Стреляли учебными деревянными минами. Деревяшки иногда застревали в стволе, и приходилось их доставать с большими трудностями и предосторожностями. Иногда и без предосторожностей.
Одна из мин застряла как-то в миномете, который пристреливал сержант Шахворстов, человек нетерпеливый и резкий. Нарушая всякие правила безопасности, он заглянул в ствол миномета. Мина, изменив положение в стволе, проскочила вниз, на боек. Прогремел выстрел. Через мгновение Шахворстов, широко разбросав руки, лежал на земле. Из правой глазницы его торчал стабилизатор мины, пробивший голову. Даже кровь не успела хлынуть. Только несколько капель ее упало на зеленый ворот гимнастерки.
Разве могли в то утро предположить десантники, какие реки крови совсем скоро разольются по земле из человеческих жил? Не догадывались даже, но вид и цвет этих нескольких капель, обагривших гимнастерку Шахворстова, вселил еще большую тревогу в их сердца. Смерть уже охотилась за ними. На каждом шагу.
Этой осенью Шахворстов должен был демобилизоваться и ехать на Дальний Восток к своей невесте, которая ждала его. Уже был закуплен в складчину втайне от Шахворстова синий бостоновый костюм — «приданое». (Кузя купил, когда ездил в Москву.) Уже готовили ребята и другие подарки, сочиняли поздравительные стихи, фотографировали Шахворстова, надев на него синюю командирскую пилотку, чтобы еще более бравым выглядел сержант перед невестой. Всем хотелось, чтобы смотрел он орлом. Для этого пилотка лихо заламывалась набекрень.
Хоронили Шахворстова на кладбище, расположенном неподалеку от казарм.
На свежий холмик земли рядом с цветами была положена синяя пилотка, поблескивавшая на солнце эмалевой звездочкой.
Над кладбищем прошли бомбардировщики. Они летели низко и тихо, бросая на землю косые ширококрылые тени.
А дороги за кордоном все пылили и пылили. Гудели моторы, громыхали колеса, звенели подковы.
Все более напряженным становился и без того изнурительный темп учений наших десантников. Тревога! Тревога! Тревога!.. И марш-бросок после каждой. Если такое совпадает с днем сухого пайка — собирай все свои силушки. Рыжая селедка, кремень сухаря да кружка жидкого чая. Вот и весь твой дневной рацион. Стискивай зубы, подтягивай ремешок. Ну и песню, конечно, давай. Вынь да положь песню.

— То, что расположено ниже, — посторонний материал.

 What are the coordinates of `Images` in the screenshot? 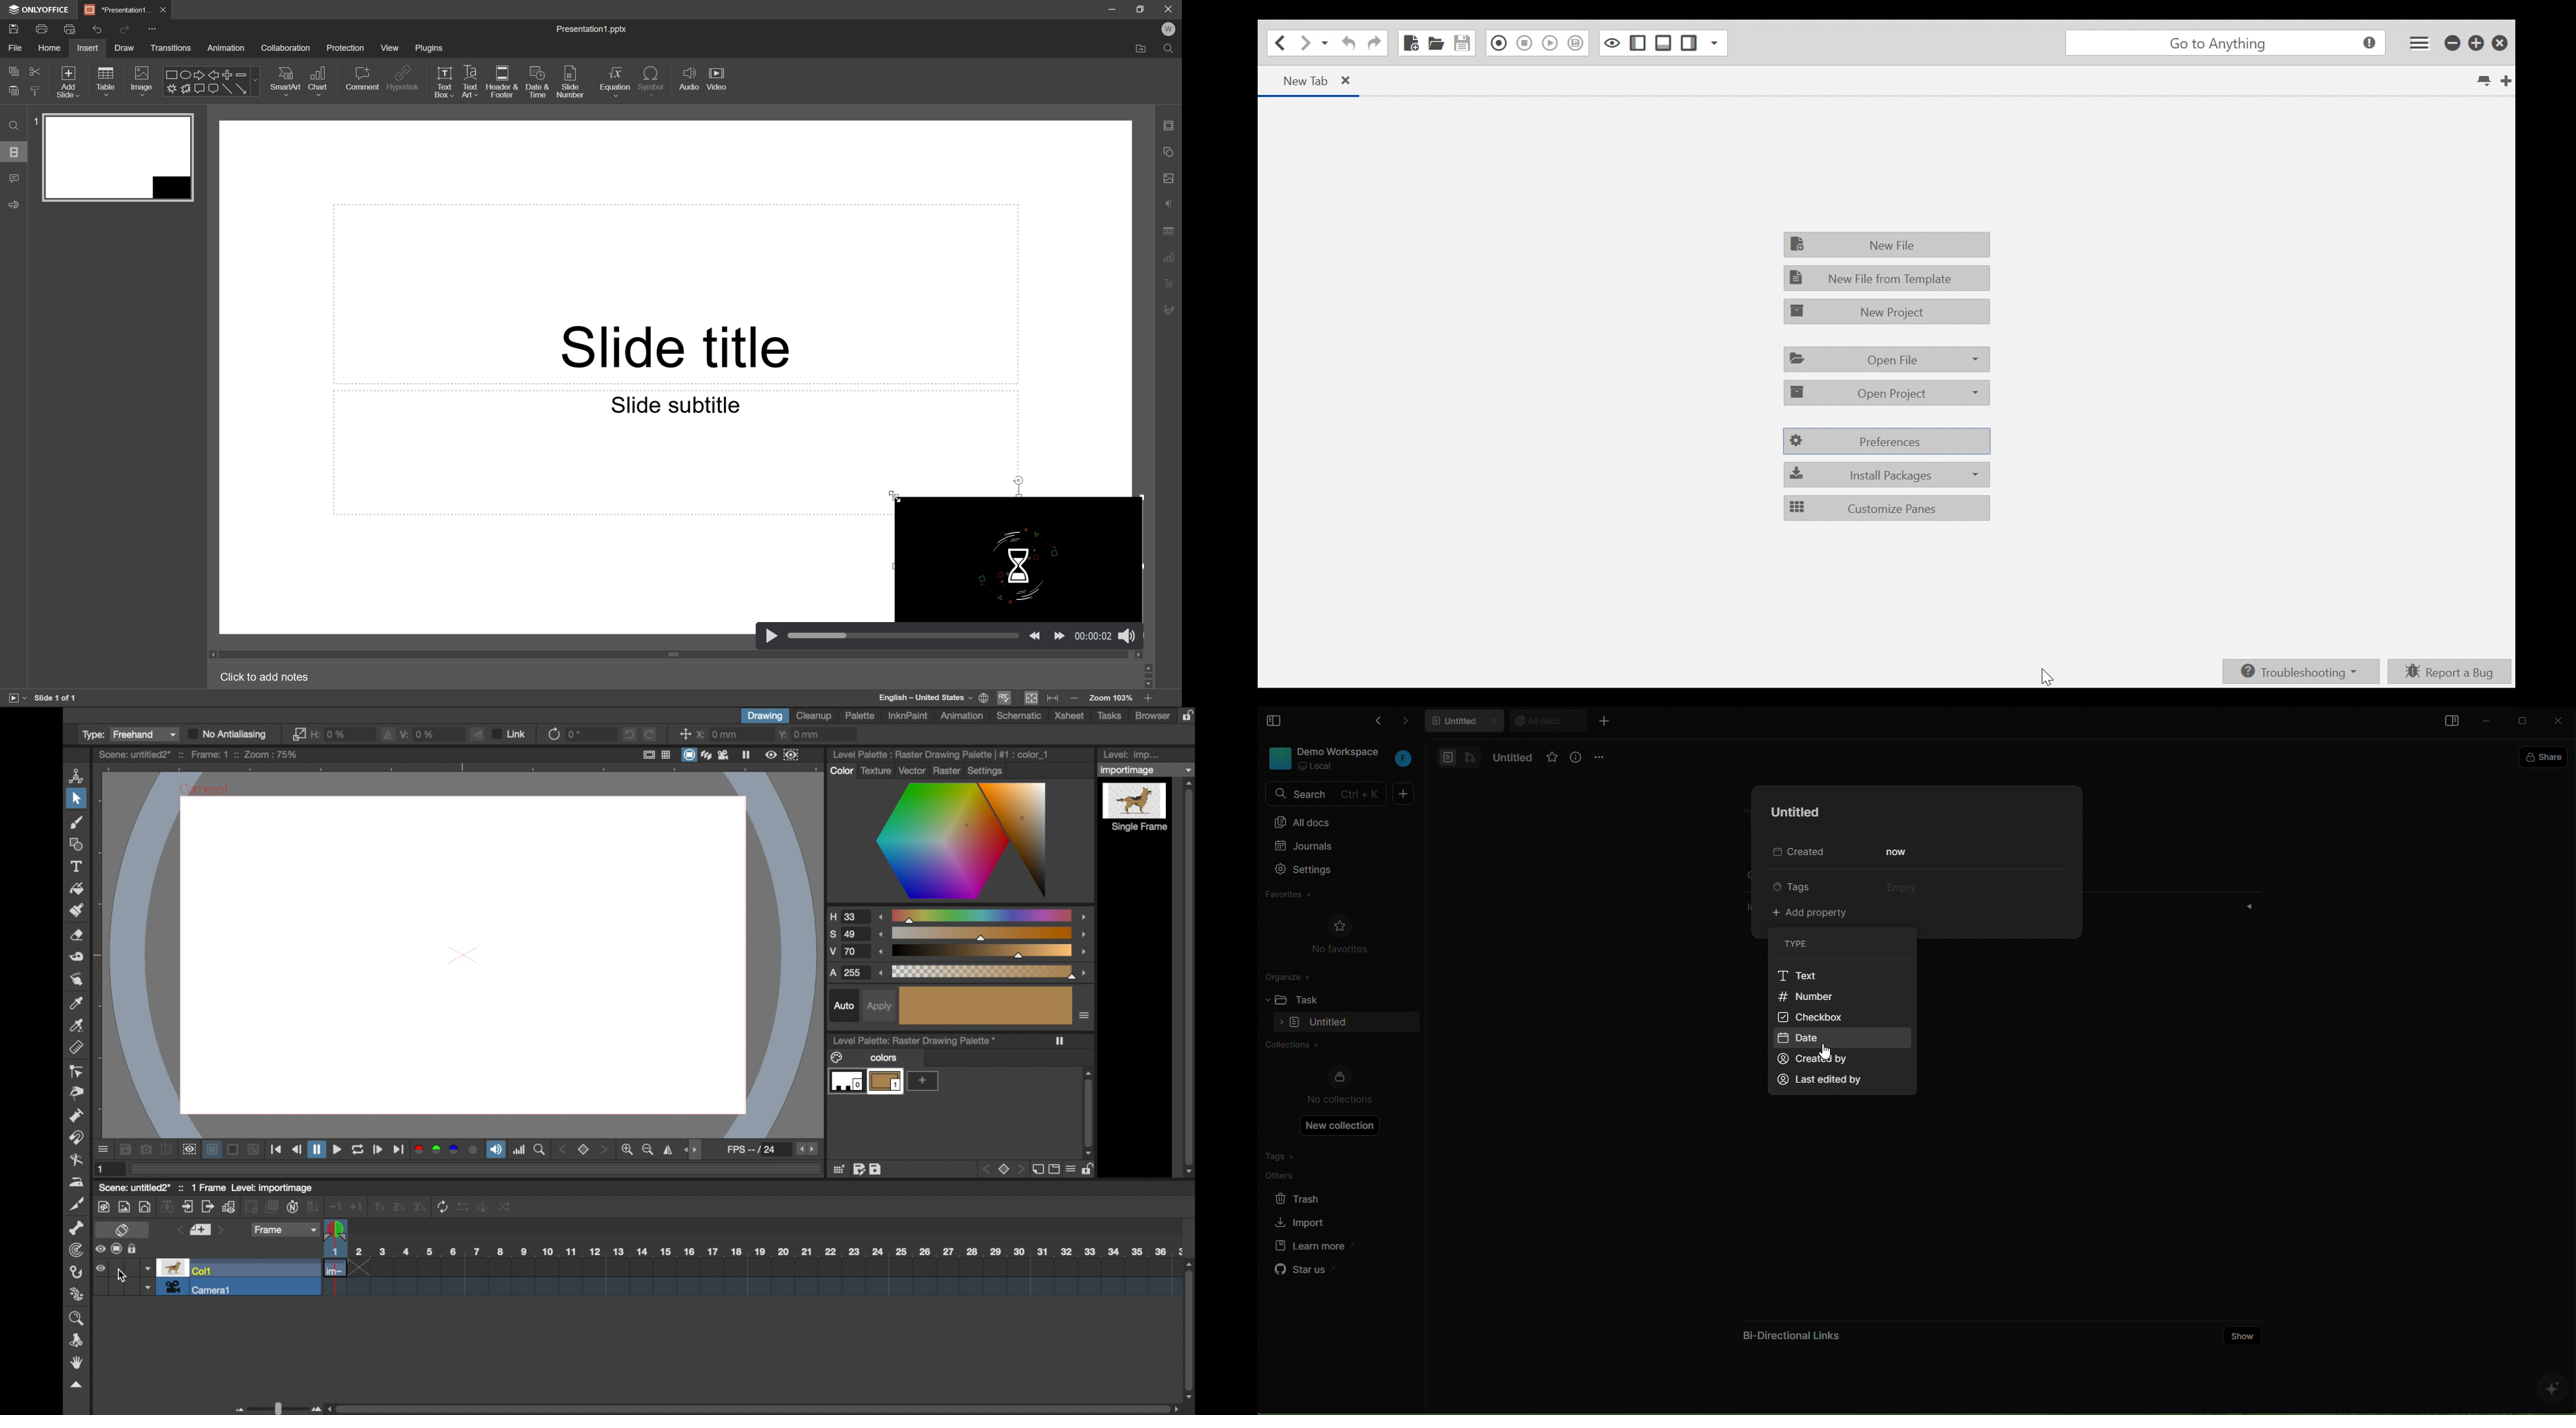 It's located at (140, 80).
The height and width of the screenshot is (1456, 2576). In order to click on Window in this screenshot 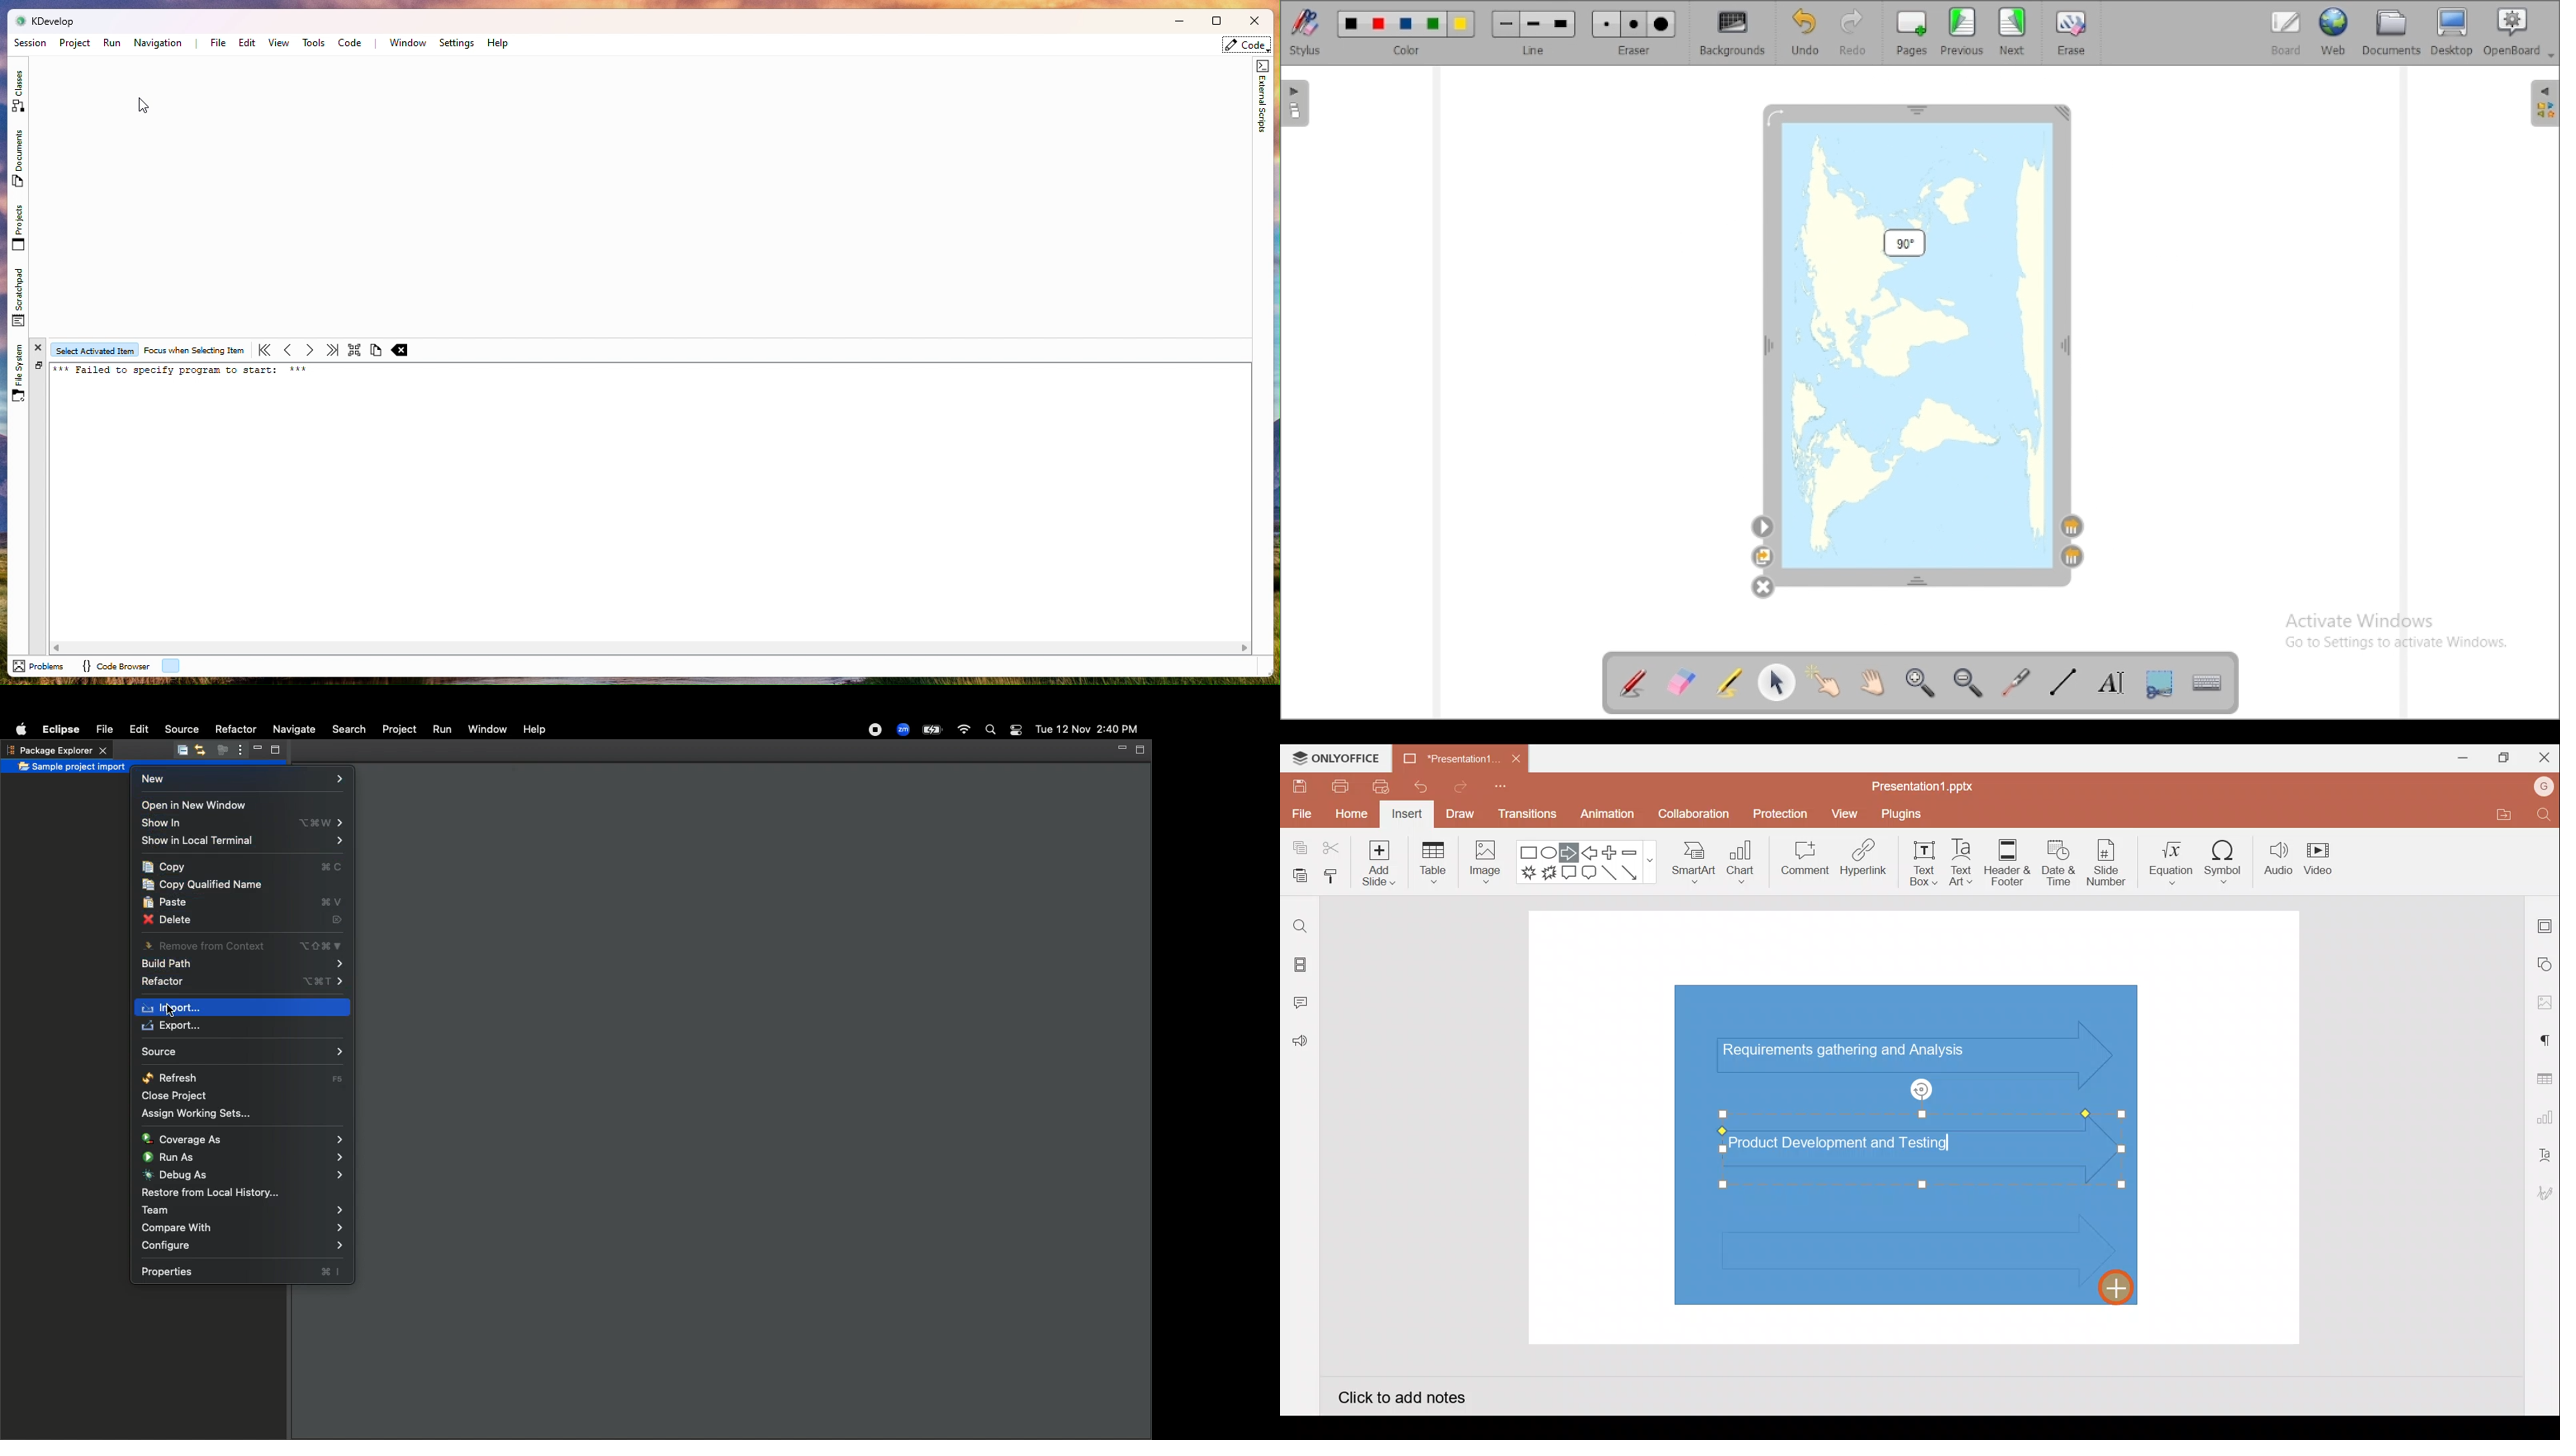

И как все-таки мудро многое на свете устроено! Все уже выпотрошены. До конца. Старшина требует от бойцов невозможного. Откуда же взять эти силы, чтобы песня слетела с пересохших селедочных губ? Чтобы натруженные плечи распрямились, чтобы ноги обрели устойчивость? Запевают нехотя, со злостью даже. Вернее, не запевают, а вторят старшине — еле слышно. Проще говоря, чуть шевелят языком, чтобы не придрался старшина, не разгневался, не остановил строя.
Но вот происходит чудо. Шаг за шагом, вздох за вздохом. Все громче и стройней голоса, все уверенней ритм и такт. Про Катюшу.